PROBLEMS TO WORK ON:
1. Could you repeat the passage about Morado word for word, between "As an older" and "throughout her life.", inclusive?
2. Does the passage about Morado support each statement below? Answer yes or no for each, and quote the words of the passage that decide it.
(a) Morado was raised in a Latino household.
(b) The younger girls Morado mentored at Taking the Reins were all eager to learn.
(c) Morado wants to show her future students that they are more than a grade.
3. Can you pick up the passage about Morado after its last sentence and keep it going?

==== DOCUMENT TEXT

As an older student at Taking the Reins, Morado had to learn to mentor younger girls in the program, many of whom were at-risk, and were skeptical, even scared, to be open to learn.

“Through that I learned a lot of patience,” she said. “I learned to understand the needs of different people, and to find a middle ground.”

These skills still play an important role in Morado’s personal and professional life.

Raised in a Latino household, Morado’s measure of her teaching and communication abilities is always, “can I get my mom to understand this science concept?”

In her future teaching career, Morado wants to emulate the teaching practices she’s learned and witnessed throughout her life.

“I want to be that teacher that encourages students, I want to sit down with them and show them that they are more than a grade,” she said.

========
==== INFORMATION PROVIDED

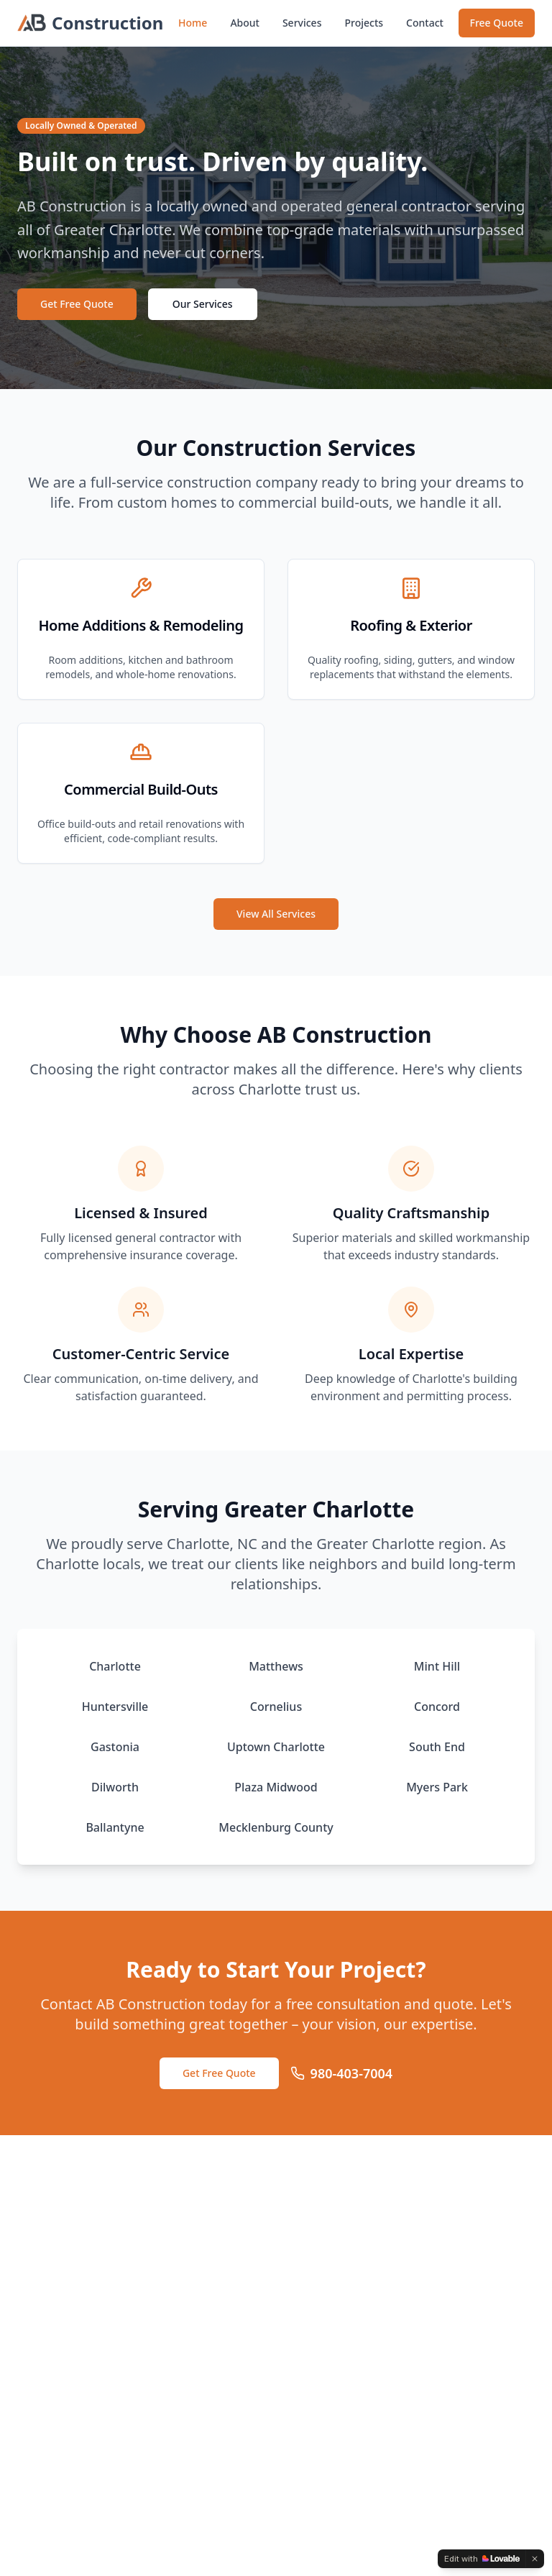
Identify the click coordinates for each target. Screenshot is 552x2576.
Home (192, 22)
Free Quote (496, 22)
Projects (363, 22)
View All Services (276, 914)
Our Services (202, 304)
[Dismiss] (534, 2558)
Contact (424, 22)
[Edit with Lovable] (481, 2558)
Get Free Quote (77, 304)
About (244, 22)
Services (302, 22)
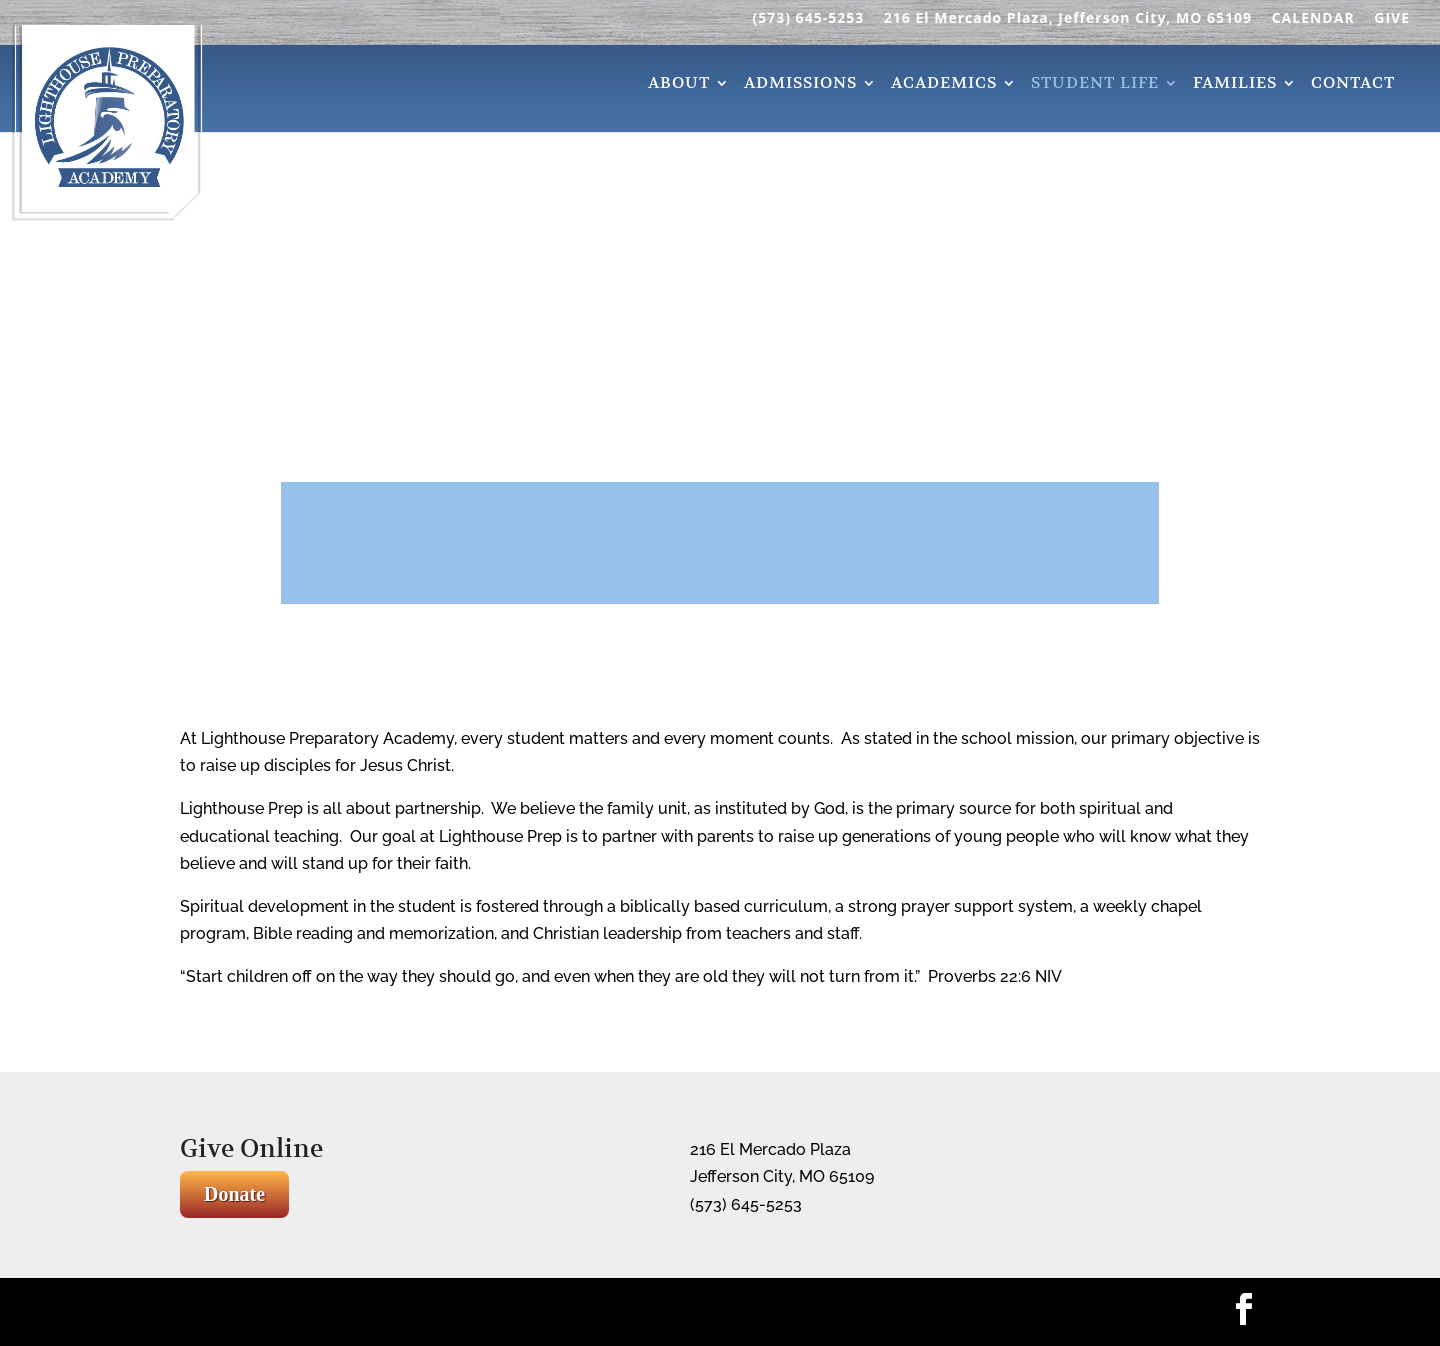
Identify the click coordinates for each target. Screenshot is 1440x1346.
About (679, 85)
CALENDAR (1313, 19)
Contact (1353, 85)
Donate (234, 1194)
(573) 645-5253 (808, 19)
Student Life (1095, 85)
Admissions (800, 85)
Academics (944, 85)
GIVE (1392, 19)
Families (1235, 85)
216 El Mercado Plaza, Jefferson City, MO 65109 (1068, 19)
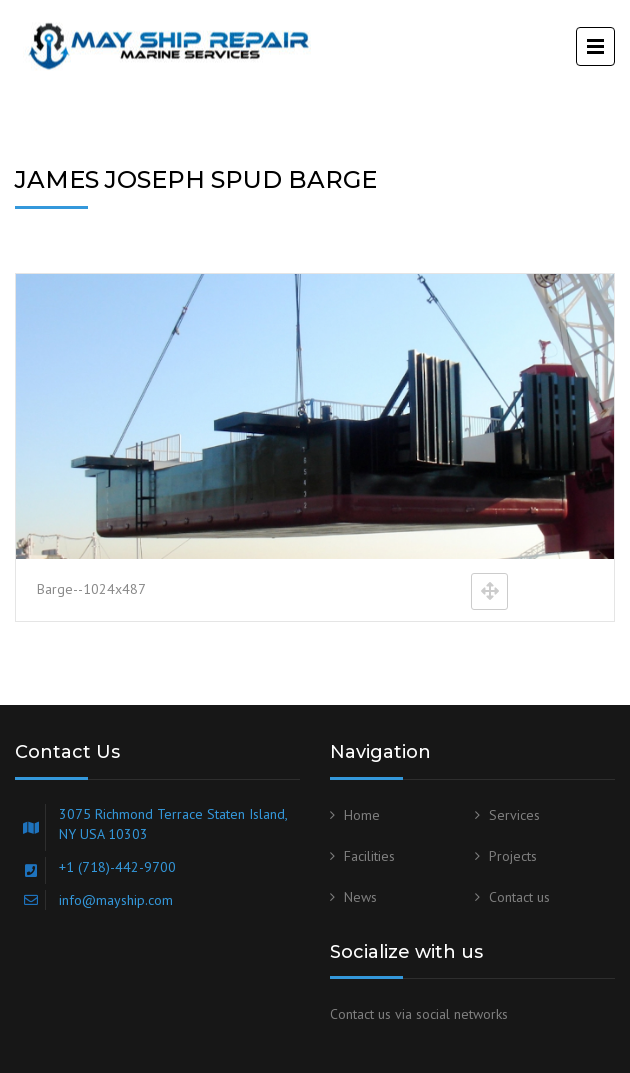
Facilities (369, 856)
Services (514, 815)
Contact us (519, 897)
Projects (513, 856)
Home (362, 815)
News (360, 897)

========

ANSWERS FOR THIS EXERCISE:
1.
As an older student at Taking the Reins, Morado had to learn to mentor younger girls in the program, many of whom were at-risk, and were skeptical, even scared, to be open to learn.

“Through that I learned a lot of patience,” she said. “I learned to understand the needs of different people, and to find a middle ground.”

These skills still play an important role in Morado’s personal and professional life.

Raised in a Latino household, Morado’s measure of her teaching and communication abilities is always, “can I get my mom to understand this science concept?”

In her future teaching career, Morado wants to emulate the teaching practices she’s learned and witnessed throughout her life.

2.
(a) Yes: "Raised in a Latino household"
(b) No: "many of whom were at-risk, and were skeptical, even scared, to be open to learn"
(c) Yes: "show them that they are more than a grade"

3.
As a mentor, Kanatous described Morado as “extraordinarily caring,” he said. “She’s looking to help individuals develop the skills they will need to succeed … that’s what’s really important as a mentor.”

Morado said she is thankful to everyone who has shaped her into the scientist she is today, from her parents to the team at Taking the Reins, to the teachers who shaped her in her undergraduate degree, to the community she’s built at CSU.

“I’m learning who I am,” she said. “I am learning what I want to do. I’m learning how to ask questions and be confident in myself and my capabilities.”